OpenAI says Microsoft has a seat on its new board, but no voting rights.
The artificial intelligence (AI) company made this announcement late Wednesday (Nov. 29) following reports that Microsoft — its largest investor — would not have a place on its newly-minted board.
“We clearly made the right choice to partner with Microsoft and I’m excited that our new board will include them as a non-voting observer,” CEO Sam Altman wrote on the company blog.
As for the rest of the board, Chairman Bret Taylor spoke of plans to “build a qualified, diverse Board of exceptional individuals whose collective experience represents the breadth of OpenAI’s mission — from technology to safety to policy.”
Taylor is joined on the board by former Treasury Secretary Larry Summers and Quora CEO Adam D’Angelo.
Microsoft Chairman and CEO Satya Nadella, whose company has invested $13 billion into OpenAI, had previously praised the new board.
“We are encouraged by the changes to the OpenAI board. We believe this is a first essential step on a path to more stable, well-informed, and effective governance,” he wrote on Twitter soon after Altman’s reinstatement.
PYMNTS has contacted Microsoft for comment but has not yet received a reply.
OpenAI’s board is in flux following the ouster — and rehiring — of Altman earlier this month.
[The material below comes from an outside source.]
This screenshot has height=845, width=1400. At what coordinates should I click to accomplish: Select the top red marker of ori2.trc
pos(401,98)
He was removed Nov. 17 after the board said a review had determined the chief executive had not been “consistently candid in his communications” with directors.
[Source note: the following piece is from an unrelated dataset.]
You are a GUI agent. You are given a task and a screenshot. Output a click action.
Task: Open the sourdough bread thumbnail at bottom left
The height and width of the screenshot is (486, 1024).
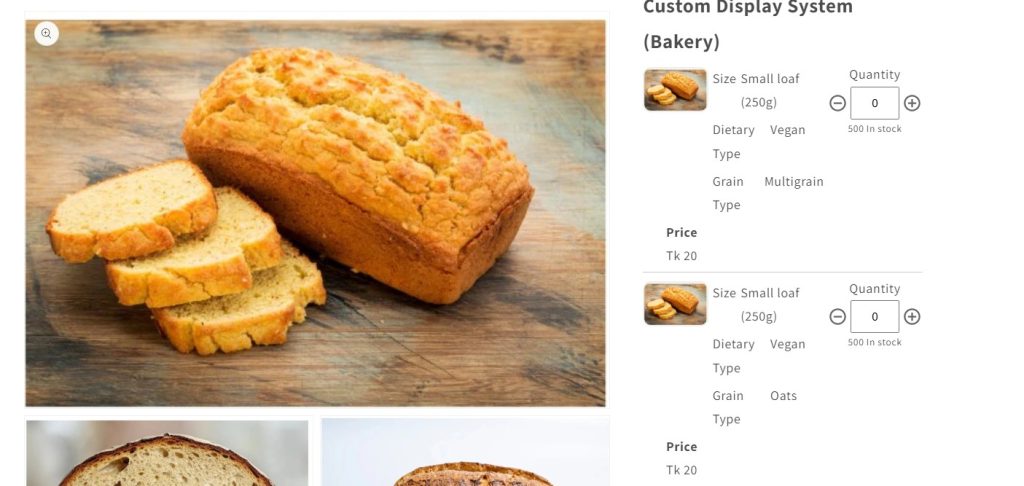[167, 453]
It was, however, a short-lived departure, with Altman’s supporters inside the company managing to arrange for his reinstatement. This happened after a bulk of the startup’s employees said they would resign if Altman — and President Greg Brockman, who quit in protest — did not return.
As covered here Wednesday, the drama underlined OpenAI’s “unique” corporate structure, highlighting “a curious case of a purpose-built nonprofit working toward the specific goal of responsibly achieving an artificial general intelligence (AGI) with a mission to benefit humanity.”
The report goes on to say that most AI companies and their internal teams have a unique structure, as AI models are notoriously expensive to build and develop.
“And while firms also want to be mindful of the societal-scale risks many believe AI brings with it, the reality remains that it would be impossible for a pure-play nonprofit to deploy the amount of capital necessary to train and run an AI model,” PYMNTS wrote.